2002年10月22日
JSRの「アートン」、LCD位相差フィルム用が伸びる
【カテゴリー】:経営
【関連企業・団体】:JSR

 JSRは有機EL(エレクトロルミネッセンス)、液晶ディスプレイ(LCD)の材料分野への進出を計画、発光層をはじめ、拡散シート、プリズムシートなどの材料の製品化を急いでいるが、LCDの光学材料に使われるC5系の耐熱透明樹脂の需要が好調に伸びているため、まず同樹脂の設備を現在の年産1,000トンから3,000トンに大幅増強することになった。2004年末の完成をめざす。
 
 同社は1997年末に千葉工場に同樹脂の設備を完成「アートン」の商品名で発売した。アートンはC5留分を原料にジシクロペンタジェンを経て樹脂化される。熱変形温度が164℃と高く、透明性もよい。とくに吸水性がメタアクリル(MMA)樹脂の5分の1ていどと低いため、ゆがみが少ない。
 
 一方、LCDは大型化、高精細化、省電力化が進み、これに並行して耐熱性、透明性、位相差防止などの性能向上が求められてきた。LCDは大型化が進むにつれて位相差の問題が大きくなり、横から見た場合の画像のダブリをどう解決するかの課題をかかえてきた。

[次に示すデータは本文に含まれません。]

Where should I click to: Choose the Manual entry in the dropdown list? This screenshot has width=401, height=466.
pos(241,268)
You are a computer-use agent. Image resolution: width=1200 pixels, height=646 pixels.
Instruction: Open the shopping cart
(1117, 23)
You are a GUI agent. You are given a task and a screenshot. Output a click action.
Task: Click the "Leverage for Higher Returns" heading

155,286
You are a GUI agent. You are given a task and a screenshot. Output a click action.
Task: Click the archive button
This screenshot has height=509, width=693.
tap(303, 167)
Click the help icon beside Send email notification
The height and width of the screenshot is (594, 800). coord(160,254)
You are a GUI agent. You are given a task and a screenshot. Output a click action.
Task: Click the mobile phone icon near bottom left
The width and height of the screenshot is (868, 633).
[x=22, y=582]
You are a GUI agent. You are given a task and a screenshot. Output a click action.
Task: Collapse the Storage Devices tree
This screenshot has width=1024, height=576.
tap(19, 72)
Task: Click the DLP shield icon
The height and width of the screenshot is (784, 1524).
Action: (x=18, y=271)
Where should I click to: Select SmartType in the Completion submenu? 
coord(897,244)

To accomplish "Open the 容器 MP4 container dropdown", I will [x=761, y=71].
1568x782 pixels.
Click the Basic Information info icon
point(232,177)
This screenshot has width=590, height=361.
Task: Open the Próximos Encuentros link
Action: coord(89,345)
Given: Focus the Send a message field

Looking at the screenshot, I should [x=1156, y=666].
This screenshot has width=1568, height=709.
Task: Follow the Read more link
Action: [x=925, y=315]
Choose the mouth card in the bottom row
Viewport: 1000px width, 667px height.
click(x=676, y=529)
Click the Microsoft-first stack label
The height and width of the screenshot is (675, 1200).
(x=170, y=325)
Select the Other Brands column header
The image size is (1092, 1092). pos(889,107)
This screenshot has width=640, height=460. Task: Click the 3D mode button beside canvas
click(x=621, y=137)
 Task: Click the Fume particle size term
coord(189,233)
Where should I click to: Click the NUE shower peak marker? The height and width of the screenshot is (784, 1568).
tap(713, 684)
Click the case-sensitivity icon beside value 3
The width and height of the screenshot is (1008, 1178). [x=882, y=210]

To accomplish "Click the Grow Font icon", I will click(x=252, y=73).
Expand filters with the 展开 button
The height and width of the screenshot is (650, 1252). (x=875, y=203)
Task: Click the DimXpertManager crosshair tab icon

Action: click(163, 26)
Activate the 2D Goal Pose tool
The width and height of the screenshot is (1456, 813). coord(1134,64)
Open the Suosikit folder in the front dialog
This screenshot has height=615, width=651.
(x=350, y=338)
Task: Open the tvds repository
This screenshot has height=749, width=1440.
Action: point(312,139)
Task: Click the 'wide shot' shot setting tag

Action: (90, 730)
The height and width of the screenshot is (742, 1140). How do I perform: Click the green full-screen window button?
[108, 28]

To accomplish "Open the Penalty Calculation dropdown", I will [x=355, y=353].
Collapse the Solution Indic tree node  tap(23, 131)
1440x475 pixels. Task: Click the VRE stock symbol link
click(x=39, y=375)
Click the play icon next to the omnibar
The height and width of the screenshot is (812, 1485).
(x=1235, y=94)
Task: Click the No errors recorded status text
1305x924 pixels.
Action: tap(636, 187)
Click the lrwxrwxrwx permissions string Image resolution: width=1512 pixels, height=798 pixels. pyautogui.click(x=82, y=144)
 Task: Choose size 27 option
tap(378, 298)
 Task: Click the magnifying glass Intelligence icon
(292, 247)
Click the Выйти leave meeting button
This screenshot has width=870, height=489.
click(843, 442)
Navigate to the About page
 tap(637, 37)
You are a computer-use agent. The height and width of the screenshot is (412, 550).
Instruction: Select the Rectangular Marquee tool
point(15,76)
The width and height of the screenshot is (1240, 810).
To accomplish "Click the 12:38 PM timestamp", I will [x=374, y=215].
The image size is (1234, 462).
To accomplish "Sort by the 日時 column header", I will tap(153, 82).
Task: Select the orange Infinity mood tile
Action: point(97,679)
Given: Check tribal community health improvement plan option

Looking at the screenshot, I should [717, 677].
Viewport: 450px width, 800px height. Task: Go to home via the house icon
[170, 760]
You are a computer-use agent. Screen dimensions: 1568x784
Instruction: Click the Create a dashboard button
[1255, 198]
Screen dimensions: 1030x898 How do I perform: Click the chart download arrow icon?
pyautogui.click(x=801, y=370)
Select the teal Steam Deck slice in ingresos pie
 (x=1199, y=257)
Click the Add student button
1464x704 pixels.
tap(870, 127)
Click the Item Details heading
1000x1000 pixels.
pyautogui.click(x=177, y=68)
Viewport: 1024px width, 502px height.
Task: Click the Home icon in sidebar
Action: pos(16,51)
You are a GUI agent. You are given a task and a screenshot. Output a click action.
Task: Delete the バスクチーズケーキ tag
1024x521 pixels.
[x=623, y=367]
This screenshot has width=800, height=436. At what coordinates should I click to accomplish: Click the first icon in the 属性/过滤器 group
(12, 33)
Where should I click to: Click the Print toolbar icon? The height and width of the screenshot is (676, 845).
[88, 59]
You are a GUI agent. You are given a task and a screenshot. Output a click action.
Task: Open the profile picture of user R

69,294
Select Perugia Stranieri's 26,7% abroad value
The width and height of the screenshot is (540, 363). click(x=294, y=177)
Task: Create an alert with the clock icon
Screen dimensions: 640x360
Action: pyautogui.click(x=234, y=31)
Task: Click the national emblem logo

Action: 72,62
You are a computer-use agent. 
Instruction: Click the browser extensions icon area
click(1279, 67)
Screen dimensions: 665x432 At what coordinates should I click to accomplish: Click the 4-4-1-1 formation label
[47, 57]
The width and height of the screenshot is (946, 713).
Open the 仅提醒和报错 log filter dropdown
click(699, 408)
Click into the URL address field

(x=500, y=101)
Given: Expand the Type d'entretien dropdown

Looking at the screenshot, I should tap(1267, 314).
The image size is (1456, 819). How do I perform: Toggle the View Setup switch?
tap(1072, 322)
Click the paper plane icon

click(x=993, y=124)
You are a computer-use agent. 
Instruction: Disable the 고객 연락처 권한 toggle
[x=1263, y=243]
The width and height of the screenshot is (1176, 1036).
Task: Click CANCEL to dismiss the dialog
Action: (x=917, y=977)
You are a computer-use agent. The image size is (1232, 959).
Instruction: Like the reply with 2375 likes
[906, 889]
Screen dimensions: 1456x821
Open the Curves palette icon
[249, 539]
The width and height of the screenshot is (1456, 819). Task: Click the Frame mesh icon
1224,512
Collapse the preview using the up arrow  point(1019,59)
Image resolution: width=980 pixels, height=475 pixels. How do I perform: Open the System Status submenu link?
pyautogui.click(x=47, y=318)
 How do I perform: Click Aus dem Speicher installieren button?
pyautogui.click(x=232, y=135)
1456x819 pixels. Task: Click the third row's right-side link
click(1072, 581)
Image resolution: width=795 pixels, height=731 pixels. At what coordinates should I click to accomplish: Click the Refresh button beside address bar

アートンはどのような波長にも位相差の変化をおこさせない特徴があり、位相差フィルムや導光板、透明電導フィルムなどに需要が伸びている。
 
 アートンはノルボルネンと呼ばれる構造で、光学レンズなどの用途にも向いており、DVD用などにも使われる見通し。なお、同社ではアートンの増設に資金約20億円を計上している。